[DATA — start]
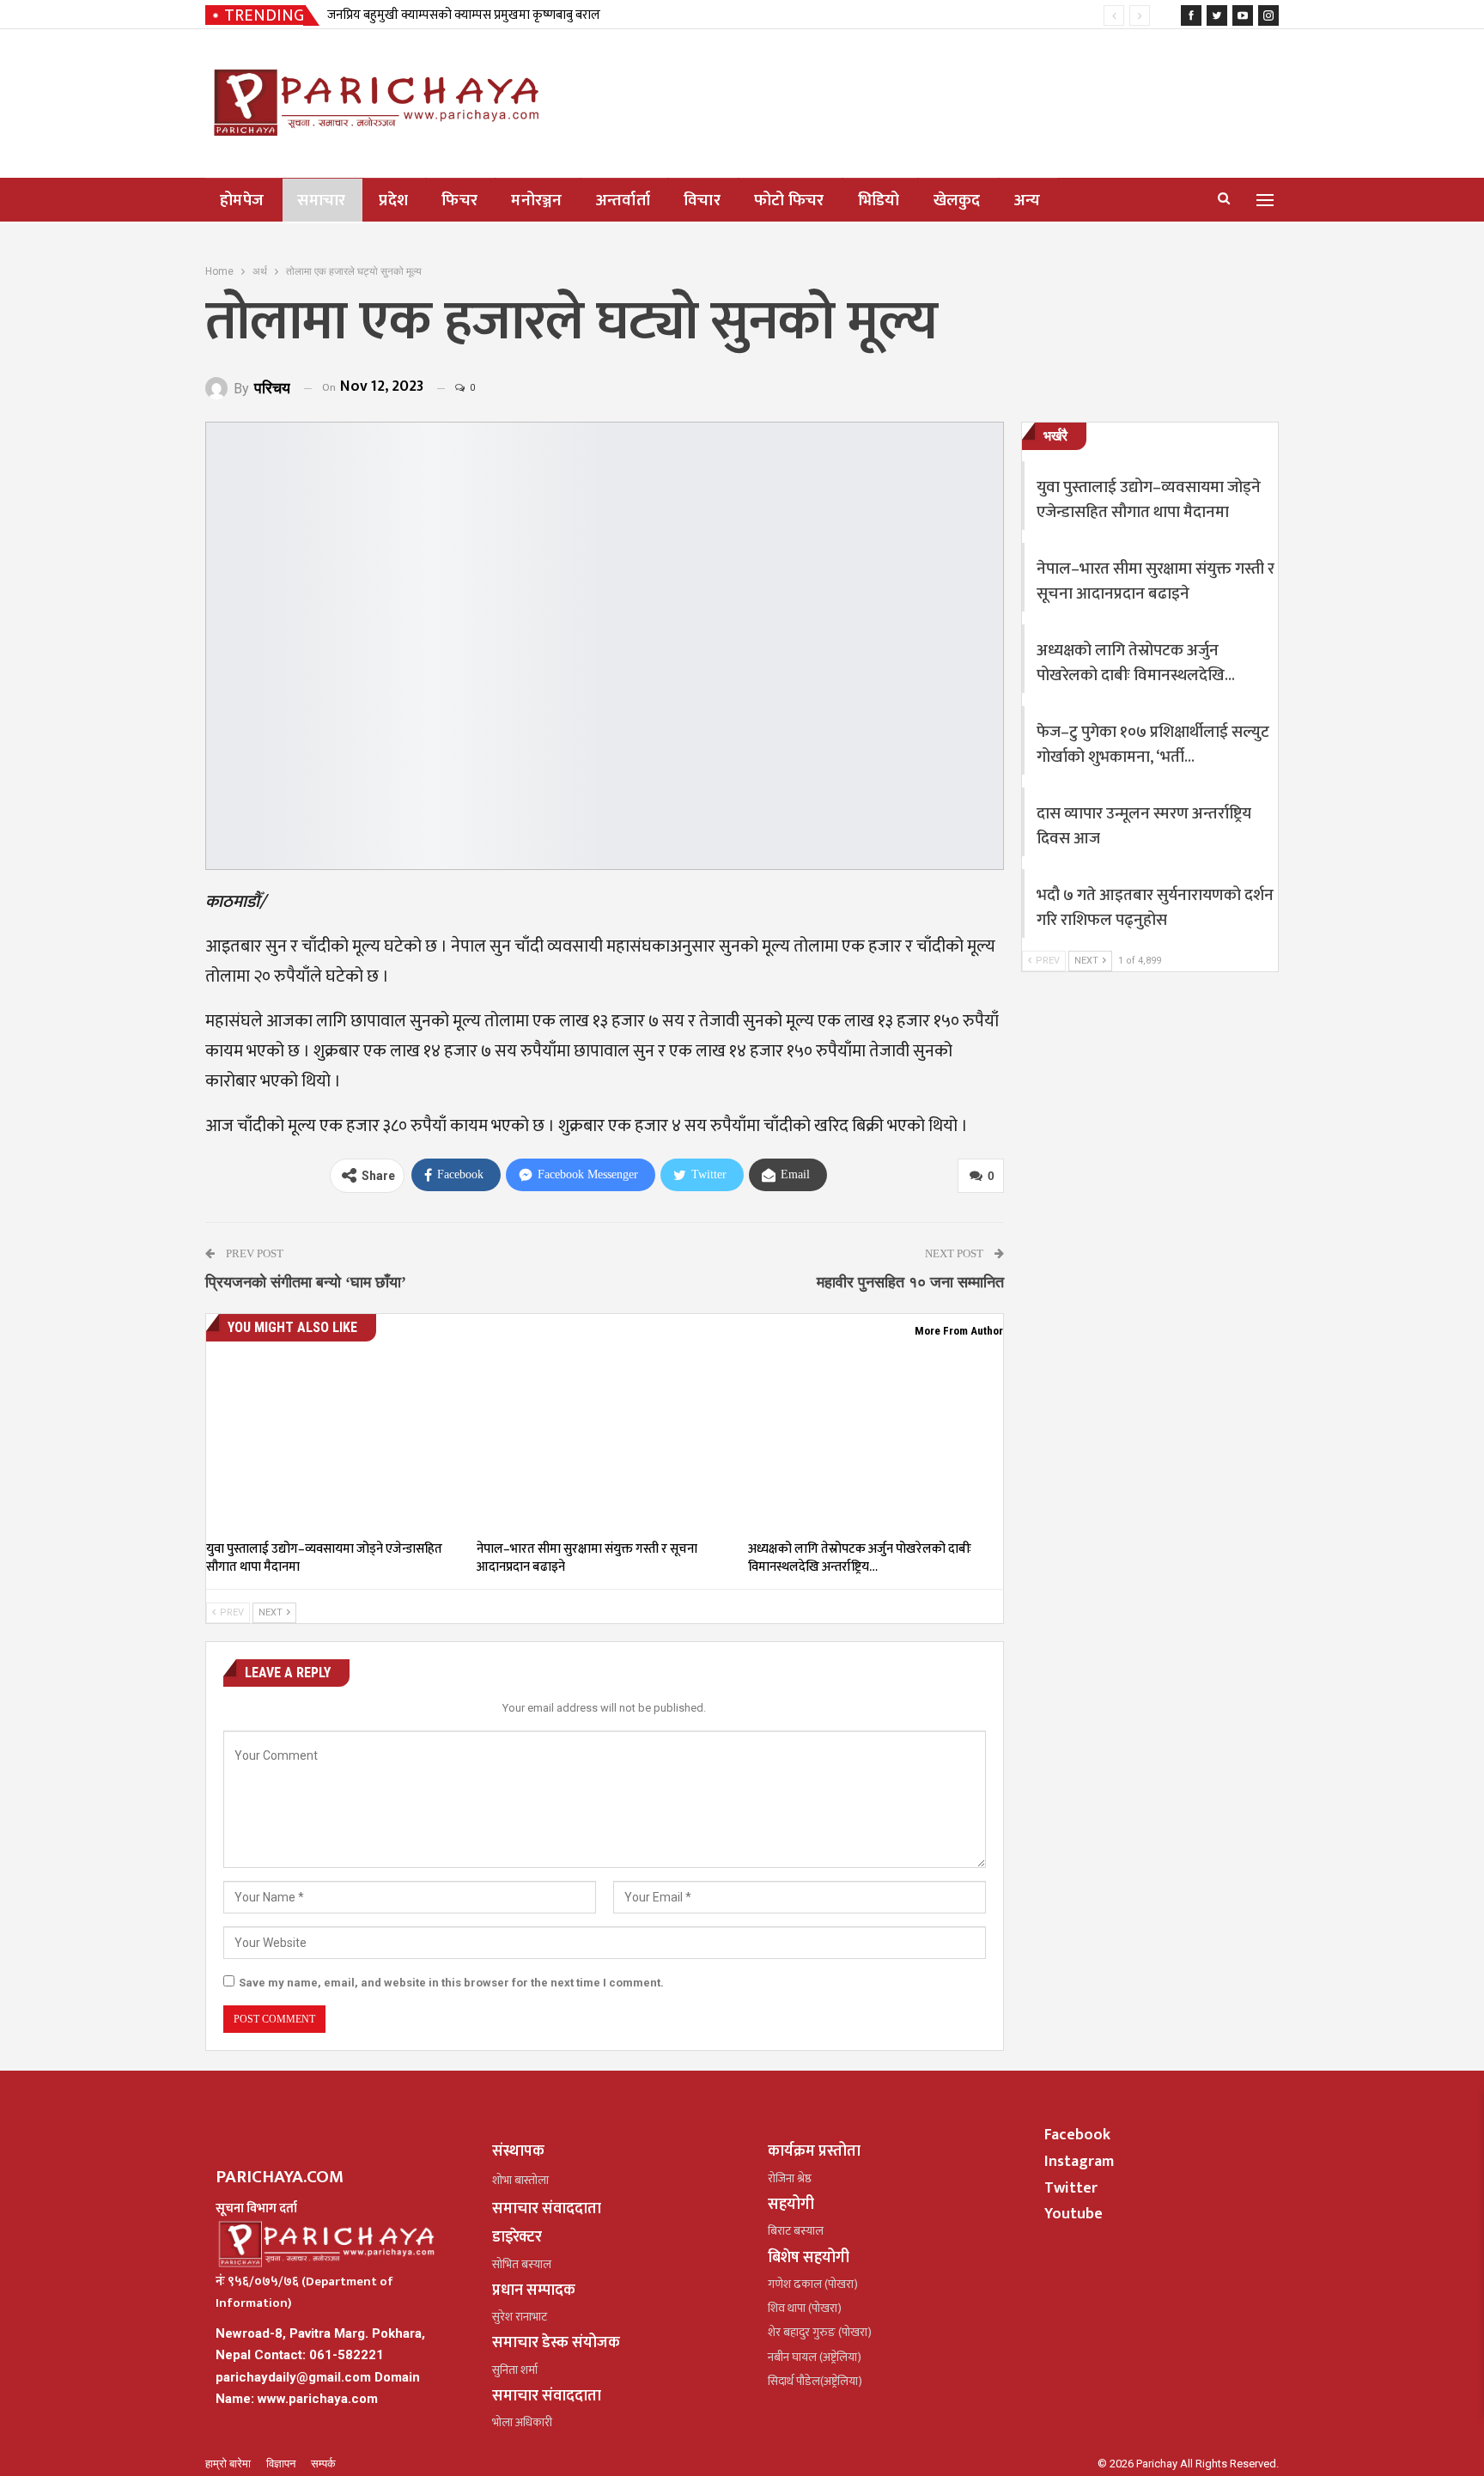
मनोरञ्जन (537, 200)
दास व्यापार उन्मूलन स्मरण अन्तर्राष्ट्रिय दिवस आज (1144, 826)
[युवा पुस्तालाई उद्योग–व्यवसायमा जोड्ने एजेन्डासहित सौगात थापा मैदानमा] (333, 1442)
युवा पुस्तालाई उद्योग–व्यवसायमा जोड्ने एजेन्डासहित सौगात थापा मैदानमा (1149, 500)
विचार (702, 200)
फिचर (459, 200)
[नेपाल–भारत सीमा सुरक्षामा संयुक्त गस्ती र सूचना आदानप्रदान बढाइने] (604, 1442)
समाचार (321, 200)
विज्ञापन (282, 2463)
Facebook (1077, 2135)
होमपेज (242, 200)
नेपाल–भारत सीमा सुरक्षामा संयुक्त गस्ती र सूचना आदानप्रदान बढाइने (1155, 581)
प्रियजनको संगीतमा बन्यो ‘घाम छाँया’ (305, 1282)
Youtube (1073, 2214)
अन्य (1027, 200)
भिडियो (879, 200)
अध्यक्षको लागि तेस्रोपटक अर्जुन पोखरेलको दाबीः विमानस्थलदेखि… (1136, 663)
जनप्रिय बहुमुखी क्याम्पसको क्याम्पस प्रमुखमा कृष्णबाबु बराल (463, 15)
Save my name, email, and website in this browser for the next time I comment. (451, 1982)
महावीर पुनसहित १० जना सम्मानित (910, 1282)
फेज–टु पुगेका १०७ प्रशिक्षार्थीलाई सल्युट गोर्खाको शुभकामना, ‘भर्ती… (1153, 744)
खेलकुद (957, 200)
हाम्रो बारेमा (229, 2463)
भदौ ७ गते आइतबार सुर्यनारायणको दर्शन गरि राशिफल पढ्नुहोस (1155, 908)
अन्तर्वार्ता (623, 200)
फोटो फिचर (789, 200)
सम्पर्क (323, 2463)
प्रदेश (393, 200)
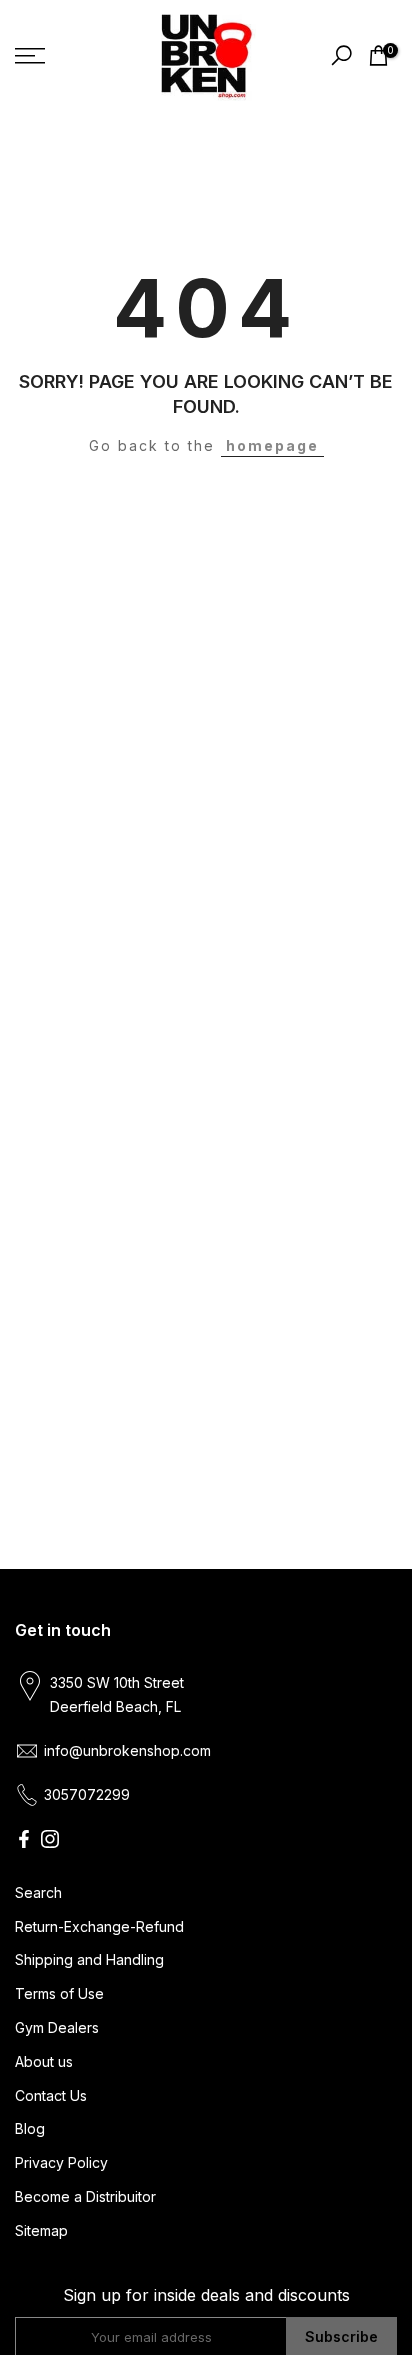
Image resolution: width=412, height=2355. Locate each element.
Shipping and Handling (89, 1959)
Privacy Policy (61, 2162)
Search (38, 1892)
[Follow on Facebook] (24, 1839)
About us (44, 2061)
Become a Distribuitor (85, 2196)
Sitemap (41, 2230)
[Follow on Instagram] (50, 1839)
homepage (272, 445)
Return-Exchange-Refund (99, 1926)
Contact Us (51, 2095)
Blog (30, 2128)
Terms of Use (59, 1993)
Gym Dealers (57, 2027)
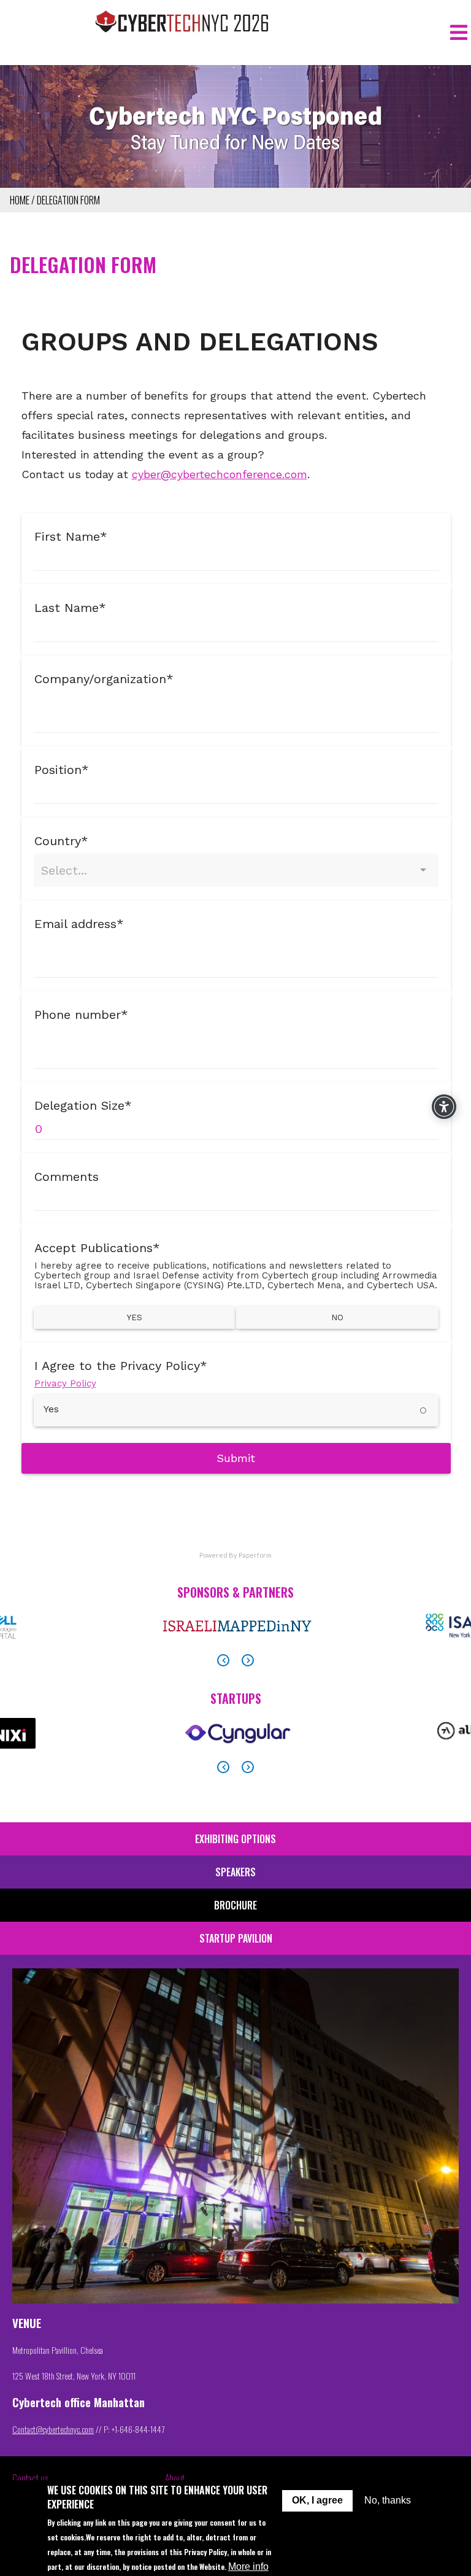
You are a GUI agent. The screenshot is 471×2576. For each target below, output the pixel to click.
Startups (235, 1698)
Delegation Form (68, 200)
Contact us (30, 2478)
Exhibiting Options (235, 1838)
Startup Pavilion (235, 1938)
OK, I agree (317, 2500)
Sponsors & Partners (235, 1592)
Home (19, 200)
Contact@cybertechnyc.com (53, 2429)
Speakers (235, 1872)
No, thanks (387, 2500)
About (175, 2478)
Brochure (235, 1905)
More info (248, 2566)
[DATA — finish]
▶ [INSTRUCTIONS FOR THE TASK] Which lines in the data hold the string "Contact"? Copy each of them.

▶ [EXERCISE RESPONSE]
Contact Us (51, 2095)
Contact us (30, 2478)
Contact@cybertechnyc.com (53, 2429)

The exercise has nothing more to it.